Interface element records
• • •

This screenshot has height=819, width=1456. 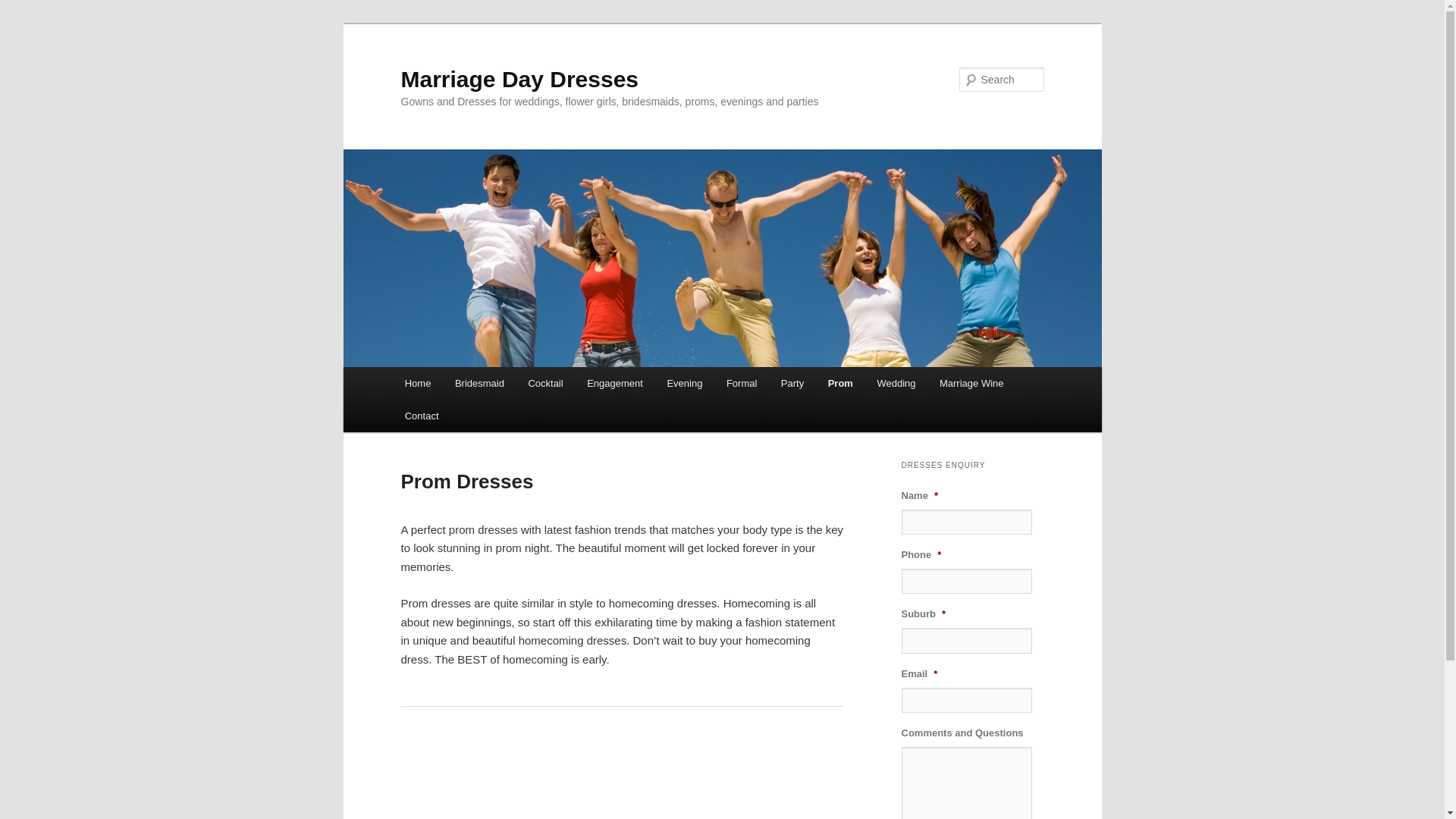 What do you see at coordinates (683, 382) in the screenshot?
I see `'Evening'` at bounding box center [683, 382].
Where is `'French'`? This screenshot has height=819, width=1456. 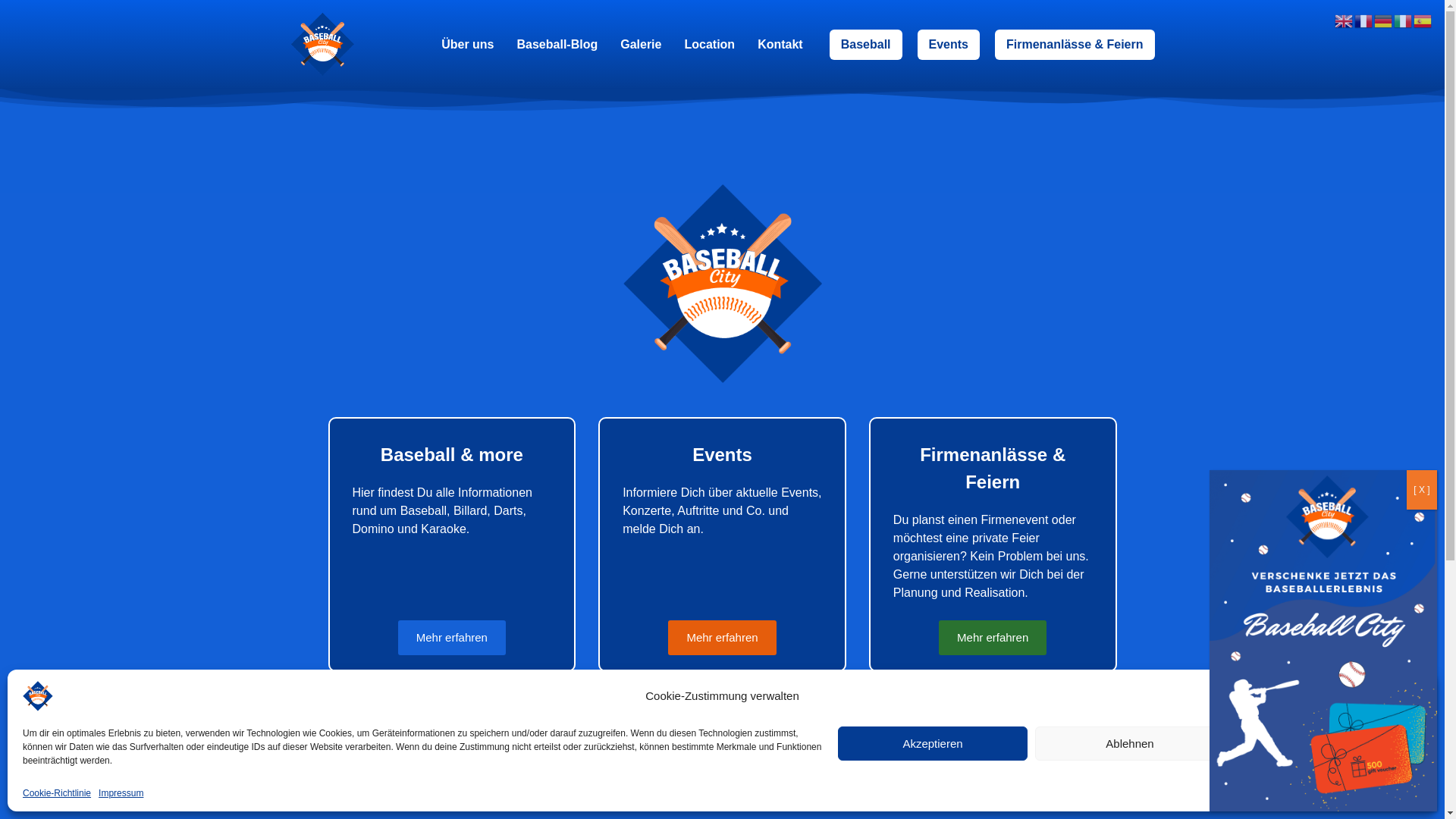
'French' is located at coordinates (1364, 20).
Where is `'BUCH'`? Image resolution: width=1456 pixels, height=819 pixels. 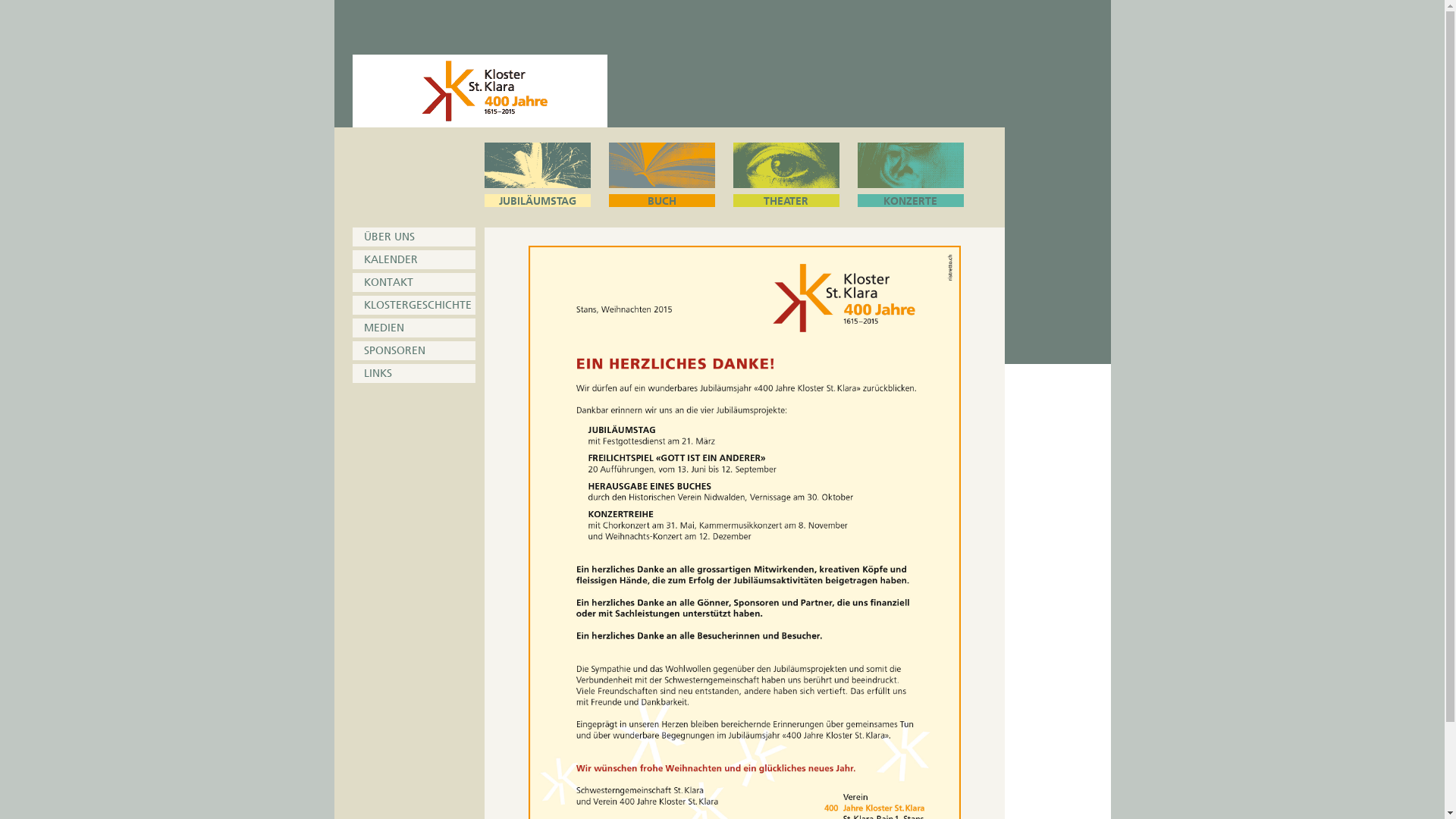
'BUCH' is located at coordinates (661, 174).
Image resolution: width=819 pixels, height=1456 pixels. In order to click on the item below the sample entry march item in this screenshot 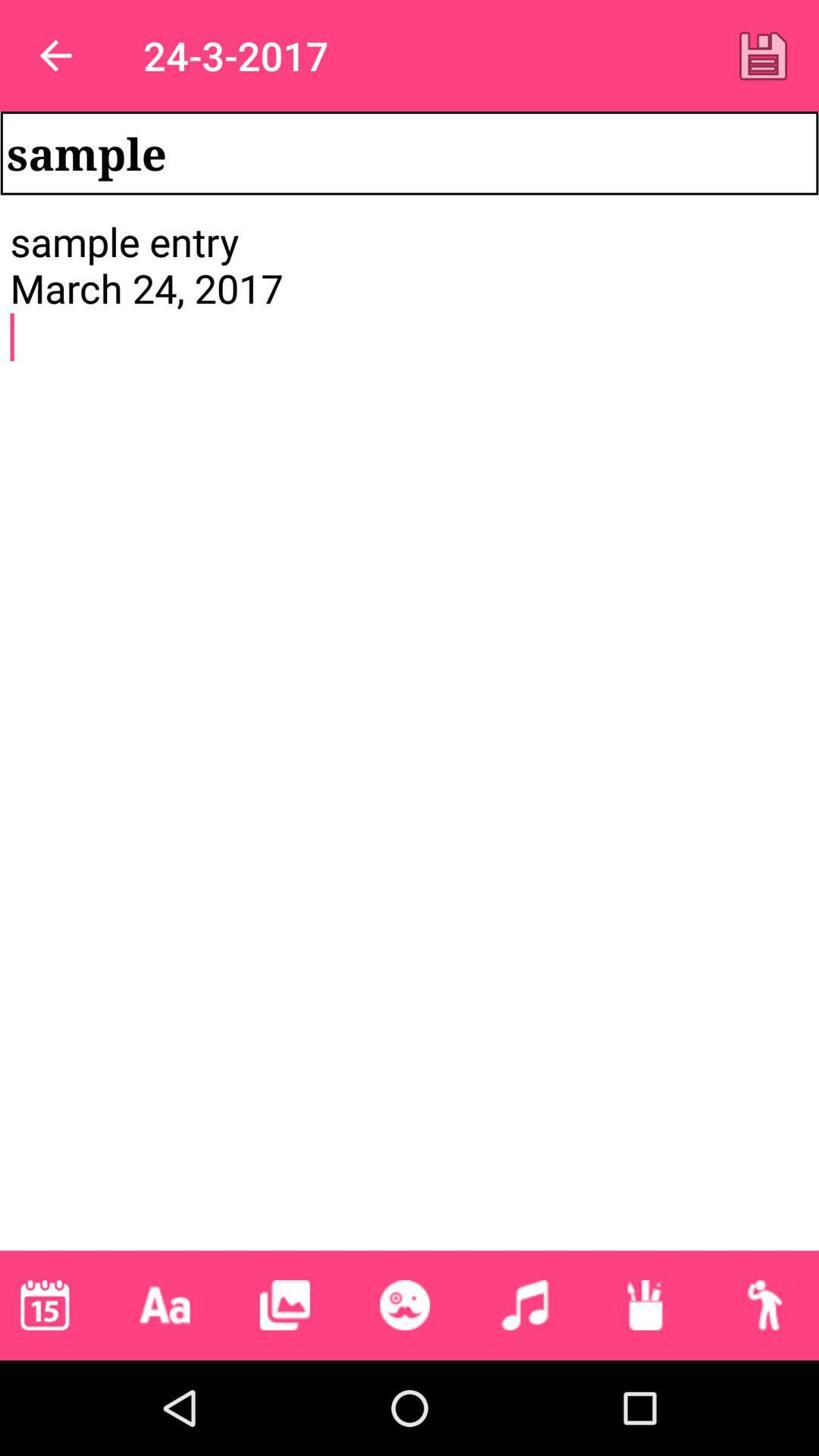, I will do `click(524, 1304)`.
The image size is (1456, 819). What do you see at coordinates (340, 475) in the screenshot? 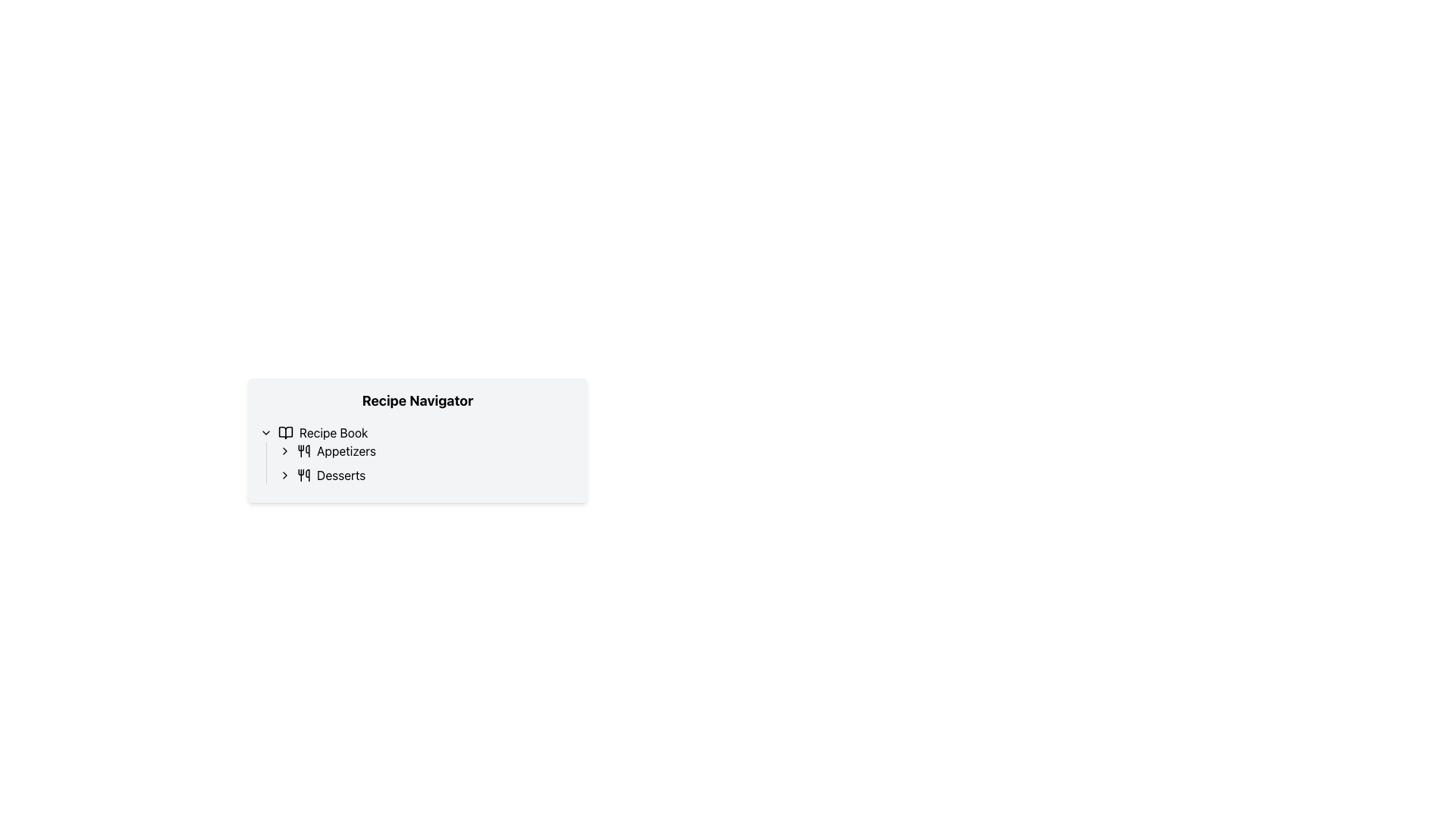
I see `the 'Desserts' text label in the Recipe Navigator section` at bounding box center [340, 475].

• • •

What the task requires:
Switch "screenshot" to "screen capture" in the records, starting at the line that contains "The image size" and ending at the end of the records. Reproduce those lines with that one change, and leave the pictures out.

Answer for the task:
The image size is (1456, 819). What do you see at coordinates (340, 475) in the screen capture? 
I see `the 'Desserts' text label in the Recipe Navigator section` at bounding box center [340, 475].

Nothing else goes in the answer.